Mahoney v. Handley
Decision Date | 06 April 1923 |
Docket Number | No. 23183.,23183. |
Citation | 250 S.W. 379 |
Parties | MAHONEY v. HANDLEY et al. |
Court | Missouri Supreme Court |
Appeal from Circuit Court, Moniteau County; J. G. Slate, Judge.
Suit by Ellen Mahoney against James Handley and others to ascertain and determine title to land and for partition. Judgment for defendants, and plaintiff appeals. Affirmed.
Baker & Baker, of Fulton, and Embry & Embry, of California, Mo., for appellant.
S. C. Gill, of California, Mo., for respondent Robert Handley.
The petition is in two counts. By the first count plaintiff seeks to have the title to 120 acres of land in Moniteau county ascertained and determined. By the second count she seeks to have partition made, alleging that she is entitled to a one-seventh interest therein. She likewise sets out the portions to which the several defendants are entitled. Plaintiff is the daughter of Patrick Handley, deceased, who died about the year 1892. The defendants are other heirs at law of deceased. Some are children and others alleged heirs of children. Only two of the defendants answered. Michael Handley filed answer by which he said that he had no interest in the land, and claimed no interest therein, and prayed to be discharged with costs.

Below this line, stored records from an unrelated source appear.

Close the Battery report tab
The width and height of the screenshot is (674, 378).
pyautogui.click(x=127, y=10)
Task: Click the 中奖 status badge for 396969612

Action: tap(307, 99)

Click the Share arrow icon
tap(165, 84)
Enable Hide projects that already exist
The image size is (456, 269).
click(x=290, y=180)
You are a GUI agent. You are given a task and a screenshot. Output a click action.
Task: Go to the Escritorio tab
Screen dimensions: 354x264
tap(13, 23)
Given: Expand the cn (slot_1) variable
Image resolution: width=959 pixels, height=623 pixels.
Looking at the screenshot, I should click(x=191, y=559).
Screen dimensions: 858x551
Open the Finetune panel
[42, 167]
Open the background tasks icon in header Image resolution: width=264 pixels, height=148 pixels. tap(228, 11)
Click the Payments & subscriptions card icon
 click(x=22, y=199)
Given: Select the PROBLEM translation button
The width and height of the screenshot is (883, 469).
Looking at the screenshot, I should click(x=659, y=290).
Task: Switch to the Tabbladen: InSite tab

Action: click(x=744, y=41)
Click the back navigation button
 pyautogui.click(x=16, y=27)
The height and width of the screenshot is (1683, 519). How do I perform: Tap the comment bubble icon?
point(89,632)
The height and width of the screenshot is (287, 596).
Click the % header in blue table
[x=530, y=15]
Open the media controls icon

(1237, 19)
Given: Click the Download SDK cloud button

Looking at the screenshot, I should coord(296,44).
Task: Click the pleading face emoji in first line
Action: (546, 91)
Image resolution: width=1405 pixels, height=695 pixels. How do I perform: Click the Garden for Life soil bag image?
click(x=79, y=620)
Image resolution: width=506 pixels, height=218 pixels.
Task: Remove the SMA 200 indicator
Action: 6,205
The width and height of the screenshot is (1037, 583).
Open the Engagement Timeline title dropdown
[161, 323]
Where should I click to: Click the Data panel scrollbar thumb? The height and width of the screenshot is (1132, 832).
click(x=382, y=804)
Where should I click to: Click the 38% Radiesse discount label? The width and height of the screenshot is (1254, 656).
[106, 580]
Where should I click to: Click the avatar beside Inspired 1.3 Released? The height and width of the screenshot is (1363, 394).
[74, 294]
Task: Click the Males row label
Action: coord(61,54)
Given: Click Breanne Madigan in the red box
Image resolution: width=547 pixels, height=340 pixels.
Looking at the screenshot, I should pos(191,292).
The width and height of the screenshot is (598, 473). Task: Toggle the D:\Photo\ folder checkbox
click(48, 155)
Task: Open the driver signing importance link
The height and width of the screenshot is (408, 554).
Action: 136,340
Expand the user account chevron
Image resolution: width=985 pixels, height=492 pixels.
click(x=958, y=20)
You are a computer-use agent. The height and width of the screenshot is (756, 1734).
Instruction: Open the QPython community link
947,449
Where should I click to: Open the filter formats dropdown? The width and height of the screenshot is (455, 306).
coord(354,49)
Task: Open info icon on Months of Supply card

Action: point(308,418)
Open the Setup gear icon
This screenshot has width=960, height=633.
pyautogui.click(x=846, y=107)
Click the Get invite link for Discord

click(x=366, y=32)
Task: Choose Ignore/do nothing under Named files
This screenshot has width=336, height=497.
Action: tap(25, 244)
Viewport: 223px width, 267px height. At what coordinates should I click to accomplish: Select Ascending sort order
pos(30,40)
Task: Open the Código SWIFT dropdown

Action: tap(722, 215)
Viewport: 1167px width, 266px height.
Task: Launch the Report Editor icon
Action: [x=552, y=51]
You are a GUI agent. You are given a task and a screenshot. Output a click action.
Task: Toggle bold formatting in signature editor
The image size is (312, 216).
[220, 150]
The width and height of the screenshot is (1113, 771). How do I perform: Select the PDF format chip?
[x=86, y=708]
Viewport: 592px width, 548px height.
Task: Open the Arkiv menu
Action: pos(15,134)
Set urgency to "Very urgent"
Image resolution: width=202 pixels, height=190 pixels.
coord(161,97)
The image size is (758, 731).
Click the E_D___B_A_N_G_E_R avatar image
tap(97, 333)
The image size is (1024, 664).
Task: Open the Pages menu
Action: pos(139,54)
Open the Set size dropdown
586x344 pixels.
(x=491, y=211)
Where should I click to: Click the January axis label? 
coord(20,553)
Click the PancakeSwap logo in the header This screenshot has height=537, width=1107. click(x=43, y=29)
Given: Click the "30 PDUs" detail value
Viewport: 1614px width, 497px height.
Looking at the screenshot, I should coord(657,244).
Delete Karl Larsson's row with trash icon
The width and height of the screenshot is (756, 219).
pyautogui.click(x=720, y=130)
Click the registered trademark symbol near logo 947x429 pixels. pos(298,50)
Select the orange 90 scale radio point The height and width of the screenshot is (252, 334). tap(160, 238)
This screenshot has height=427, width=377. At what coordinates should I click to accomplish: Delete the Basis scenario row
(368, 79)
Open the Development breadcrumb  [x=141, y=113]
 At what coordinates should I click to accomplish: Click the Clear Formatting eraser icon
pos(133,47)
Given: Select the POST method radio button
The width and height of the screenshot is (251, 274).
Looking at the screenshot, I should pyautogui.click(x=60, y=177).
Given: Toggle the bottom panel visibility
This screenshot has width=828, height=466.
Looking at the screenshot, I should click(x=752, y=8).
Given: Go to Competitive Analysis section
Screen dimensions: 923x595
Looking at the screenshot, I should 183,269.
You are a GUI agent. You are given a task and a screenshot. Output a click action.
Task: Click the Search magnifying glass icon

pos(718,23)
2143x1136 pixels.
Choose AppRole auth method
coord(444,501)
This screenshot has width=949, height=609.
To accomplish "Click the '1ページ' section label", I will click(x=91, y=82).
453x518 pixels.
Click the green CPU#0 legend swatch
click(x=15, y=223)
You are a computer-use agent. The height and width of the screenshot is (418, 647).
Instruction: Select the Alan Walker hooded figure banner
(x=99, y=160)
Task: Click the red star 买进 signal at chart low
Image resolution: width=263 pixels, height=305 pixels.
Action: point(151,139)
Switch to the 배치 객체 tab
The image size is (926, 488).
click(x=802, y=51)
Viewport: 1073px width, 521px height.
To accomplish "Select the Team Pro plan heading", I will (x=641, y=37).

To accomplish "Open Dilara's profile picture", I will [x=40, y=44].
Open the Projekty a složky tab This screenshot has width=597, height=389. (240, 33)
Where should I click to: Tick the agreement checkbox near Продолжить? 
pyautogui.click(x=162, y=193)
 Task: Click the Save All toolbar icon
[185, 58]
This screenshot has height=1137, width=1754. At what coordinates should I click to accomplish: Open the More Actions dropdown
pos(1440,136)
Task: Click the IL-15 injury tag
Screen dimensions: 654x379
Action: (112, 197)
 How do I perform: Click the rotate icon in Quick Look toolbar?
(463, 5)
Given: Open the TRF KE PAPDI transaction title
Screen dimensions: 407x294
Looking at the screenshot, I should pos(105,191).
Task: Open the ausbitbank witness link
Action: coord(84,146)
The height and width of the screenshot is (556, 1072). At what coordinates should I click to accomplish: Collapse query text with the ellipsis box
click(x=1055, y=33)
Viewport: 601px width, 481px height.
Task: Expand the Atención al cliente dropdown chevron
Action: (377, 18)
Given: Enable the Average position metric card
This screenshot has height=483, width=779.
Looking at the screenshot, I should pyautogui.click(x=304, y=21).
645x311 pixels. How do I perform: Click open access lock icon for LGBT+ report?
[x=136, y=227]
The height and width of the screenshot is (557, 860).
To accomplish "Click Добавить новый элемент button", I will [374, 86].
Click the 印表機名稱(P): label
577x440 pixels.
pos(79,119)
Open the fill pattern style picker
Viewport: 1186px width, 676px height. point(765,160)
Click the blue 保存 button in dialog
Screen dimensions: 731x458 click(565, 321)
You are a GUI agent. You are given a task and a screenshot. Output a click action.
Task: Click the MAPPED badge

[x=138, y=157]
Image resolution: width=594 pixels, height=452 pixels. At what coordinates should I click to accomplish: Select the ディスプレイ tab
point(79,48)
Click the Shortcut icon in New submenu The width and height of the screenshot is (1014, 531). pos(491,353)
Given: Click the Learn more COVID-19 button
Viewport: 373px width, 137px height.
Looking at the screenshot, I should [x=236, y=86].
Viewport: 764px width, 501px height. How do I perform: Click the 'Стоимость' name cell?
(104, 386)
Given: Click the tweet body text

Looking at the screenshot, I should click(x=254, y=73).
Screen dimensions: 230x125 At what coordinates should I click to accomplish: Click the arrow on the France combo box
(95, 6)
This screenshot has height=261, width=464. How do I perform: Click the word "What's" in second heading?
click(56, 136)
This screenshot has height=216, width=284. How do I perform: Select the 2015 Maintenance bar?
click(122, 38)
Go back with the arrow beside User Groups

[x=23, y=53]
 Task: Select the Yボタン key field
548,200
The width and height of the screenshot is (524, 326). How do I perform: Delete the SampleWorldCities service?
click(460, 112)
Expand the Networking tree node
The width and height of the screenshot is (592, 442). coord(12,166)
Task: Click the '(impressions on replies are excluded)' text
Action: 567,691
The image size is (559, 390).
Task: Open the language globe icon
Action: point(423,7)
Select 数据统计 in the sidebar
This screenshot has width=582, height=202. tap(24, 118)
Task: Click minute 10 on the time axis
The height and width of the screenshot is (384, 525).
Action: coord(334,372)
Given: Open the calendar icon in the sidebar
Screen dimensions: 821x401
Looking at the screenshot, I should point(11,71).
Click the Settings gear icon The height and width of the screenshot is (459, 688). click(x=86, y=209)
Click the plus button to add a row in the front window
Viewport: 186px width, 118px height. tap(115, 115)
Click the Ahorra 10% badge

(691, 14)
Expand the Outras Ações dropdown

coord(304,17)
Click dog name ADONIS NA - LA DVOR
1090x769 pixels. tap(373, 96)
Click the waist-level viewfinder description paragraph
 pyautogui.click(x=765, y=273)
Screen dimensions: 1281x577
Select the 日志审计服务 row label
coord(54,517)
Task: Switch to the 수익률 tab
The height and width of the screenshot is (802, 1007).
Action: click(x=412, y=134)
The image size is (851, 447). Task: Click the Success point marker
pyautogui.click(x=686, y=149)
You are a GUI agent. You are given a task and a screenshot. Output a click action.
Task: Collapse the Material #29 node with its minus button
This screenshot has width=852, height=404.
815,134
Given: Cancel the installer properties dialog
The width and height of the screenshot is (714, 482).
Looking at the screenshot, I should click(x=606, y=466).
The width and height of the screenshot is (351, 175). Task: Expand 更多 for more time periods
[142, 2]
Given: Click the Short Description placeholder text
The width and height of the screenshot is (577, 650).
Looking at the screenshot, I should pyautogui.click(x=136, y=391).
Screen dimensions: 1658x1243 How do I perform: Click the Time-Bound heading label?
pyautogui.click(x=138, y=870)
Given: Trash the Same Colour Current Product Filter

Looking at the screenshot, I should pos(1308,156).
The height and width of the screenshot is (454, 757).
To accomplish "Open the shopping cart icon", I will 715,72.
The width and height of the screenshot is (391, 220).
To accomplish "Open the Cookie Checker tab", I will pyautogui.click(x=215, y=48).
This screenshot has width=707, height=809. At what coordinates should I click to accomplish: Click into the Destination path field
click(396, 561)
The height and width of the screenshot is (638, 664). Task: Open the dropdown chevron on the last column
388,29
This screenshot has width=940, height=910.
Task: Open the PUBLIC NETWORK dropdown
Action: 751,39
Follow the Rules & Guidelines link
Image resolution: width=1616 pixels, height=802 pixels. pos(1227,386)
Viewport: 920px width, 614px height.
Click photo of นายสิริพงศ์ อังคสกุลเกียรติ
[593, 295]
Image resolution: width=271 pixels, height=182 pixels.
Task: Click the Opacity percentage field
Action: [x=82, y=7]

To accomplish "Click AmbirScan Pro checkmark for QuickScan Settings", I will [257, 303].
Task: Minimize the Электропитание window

Defendant Robert Handley, after making certain admissions, pleads: (1) That Patrick Handley and his wife entered into an agreement with him to the effect that if he would live with and take care of them and provide for them as long as they lived, he should have the land involved, and all the property which they had; that he faithfully performed such contract, and he asks that it be specifically performed by a decree of title in him. He further avers that after the making of said contract he went into the possession of the place and made valuable improvements thereon, and further that four of the children (defendant's heirs) recognized said contract and made deeds to him. As stated, he prays for the specific performance thereof; and (2) he pleads the statute of limitation. Reply was a general denial. The trial court found for defendant Robert Handley, specifically enforcing the pleaded contract.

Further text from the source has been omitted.